Copy the lines below, starting with the line that contains "You are a GUI" and continuing through the line that contains "[x=159, y=158]", with every character unchanged. Leave the pictures out of your copy.

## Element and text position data
((

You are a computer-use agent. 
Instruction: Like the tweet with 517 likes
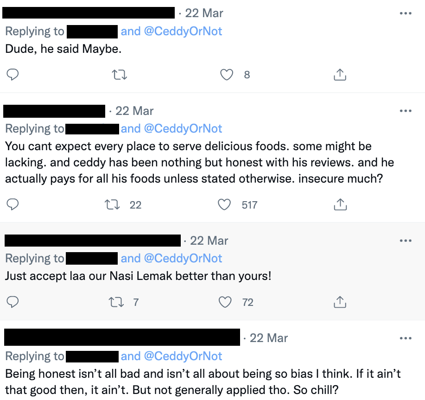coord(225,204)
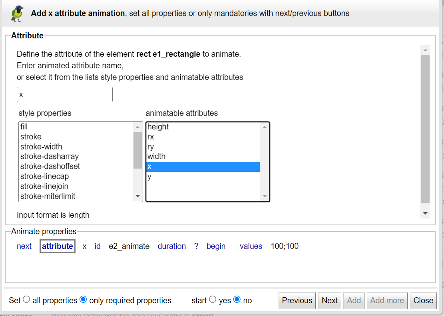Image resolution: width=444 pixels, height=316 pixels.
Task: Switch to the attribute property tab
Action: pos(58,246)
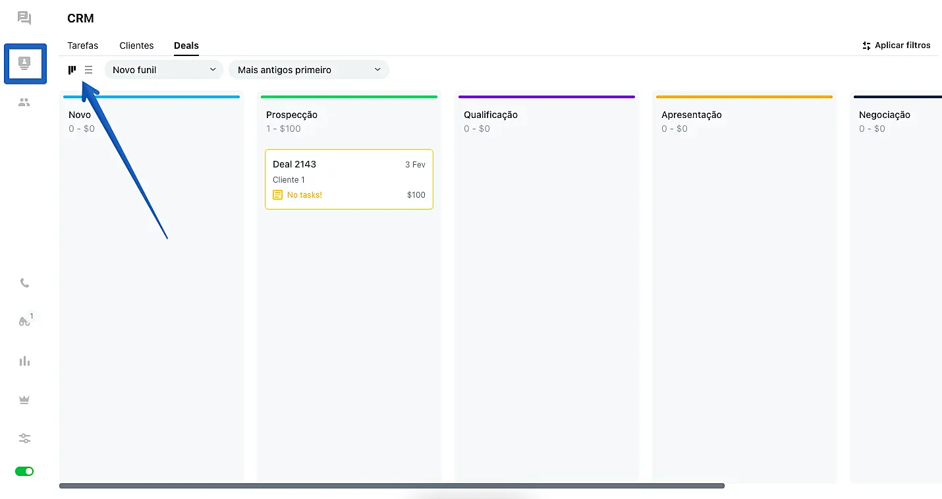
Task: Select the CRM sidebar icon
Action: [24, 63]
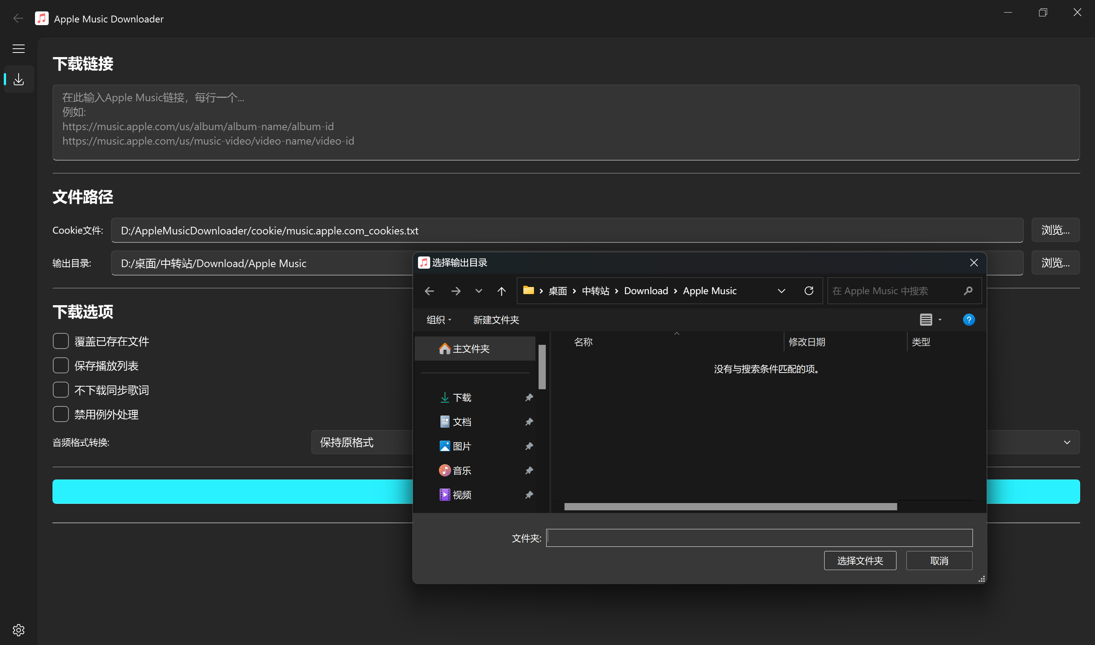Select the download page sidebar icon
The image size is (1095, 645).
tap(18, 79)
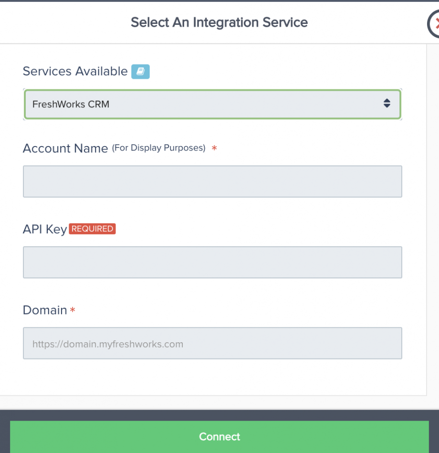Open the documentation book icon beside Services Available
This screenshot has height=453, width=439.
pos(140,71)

))
((

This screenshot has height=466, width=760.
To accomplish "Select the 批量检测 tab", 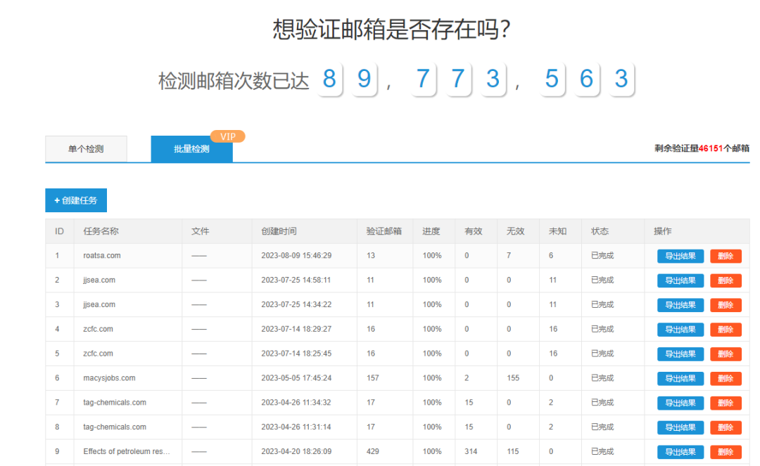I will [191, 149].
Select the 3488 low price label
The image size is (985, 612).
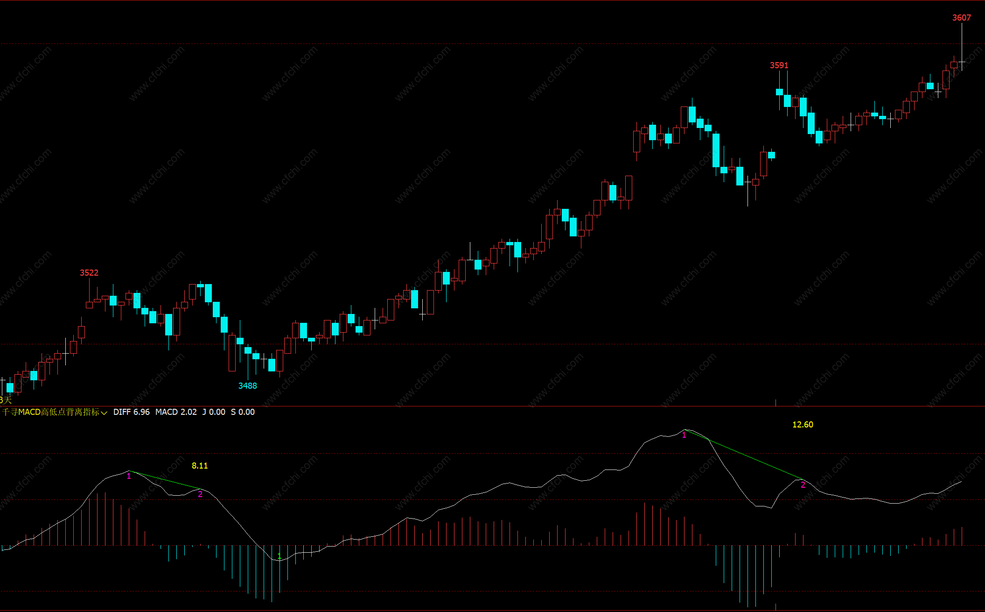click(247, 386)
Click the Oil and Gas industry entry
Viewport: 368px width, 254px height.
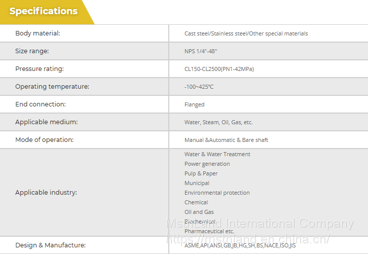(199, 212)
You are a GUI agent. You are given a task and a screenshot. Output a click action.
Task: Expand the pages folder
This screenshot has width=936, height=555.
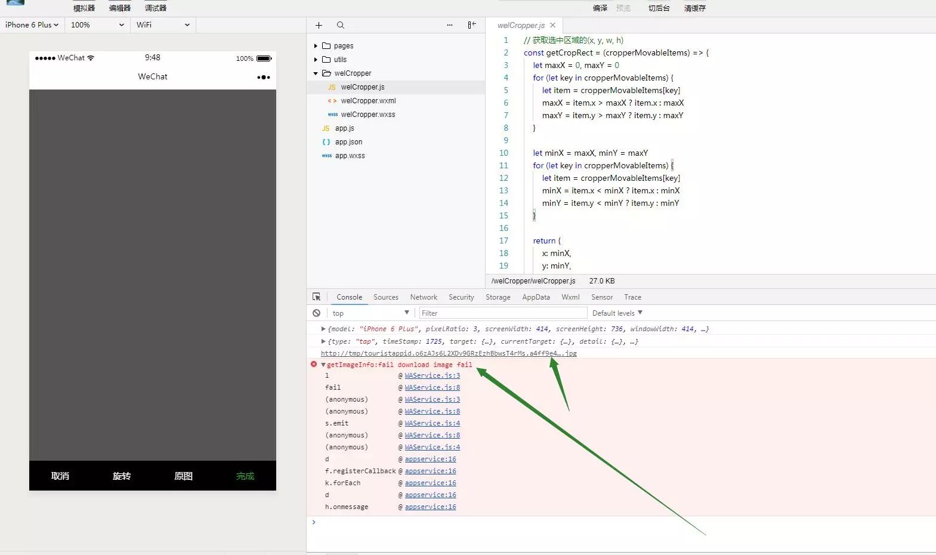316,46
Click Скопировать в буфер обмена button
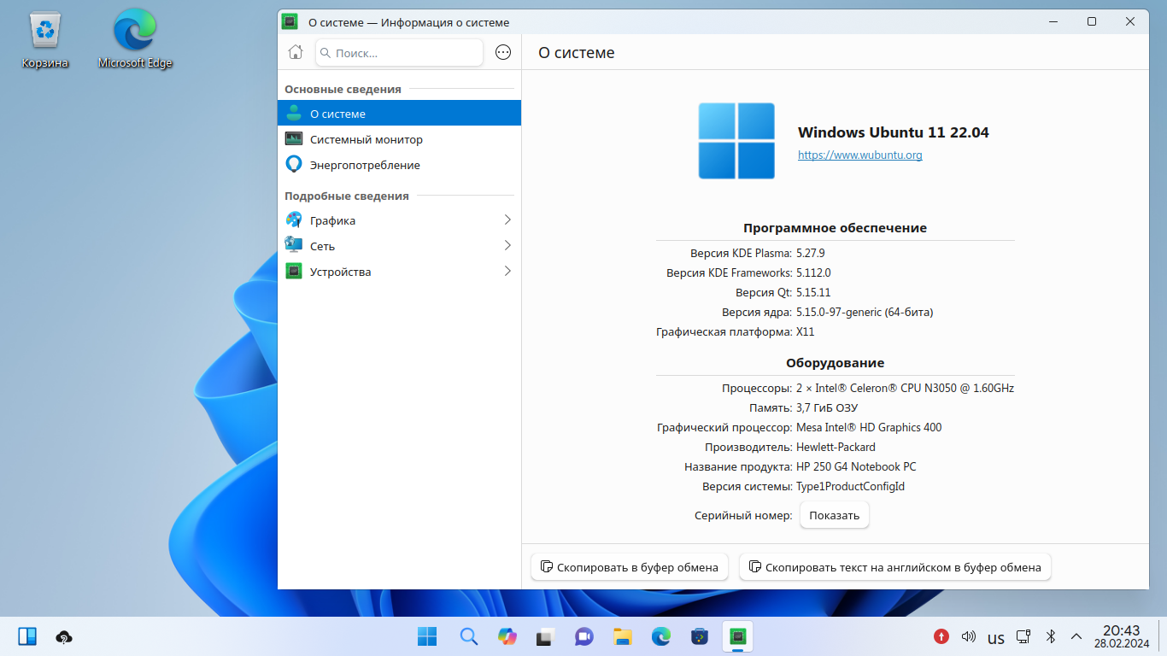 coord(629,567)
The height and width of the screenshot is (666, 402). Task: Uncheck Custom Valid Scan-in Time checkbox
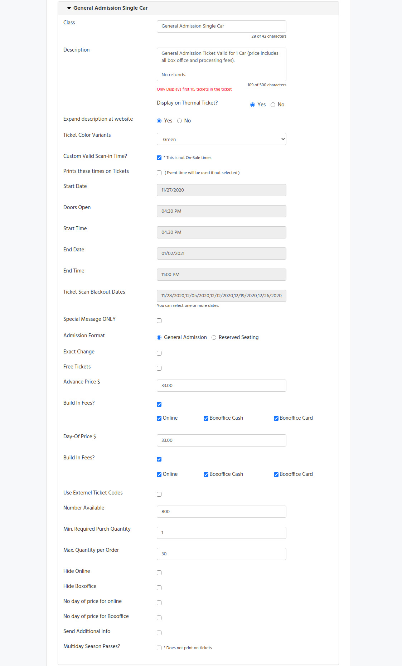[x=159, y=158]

))

## Correct response
You are a GUI agent. You are given a task and a screenshot. Output a click action.
Task: Expand the pages folder
This screenshot has width=936, height=555.
316,46
Click Скопировать в буфер обмена button
 coord(629,567)
The height and width of the screenshot is (666, 402). Task: Uncheck Custom Valid Scan-in Time checkbox
[x=159, y=158]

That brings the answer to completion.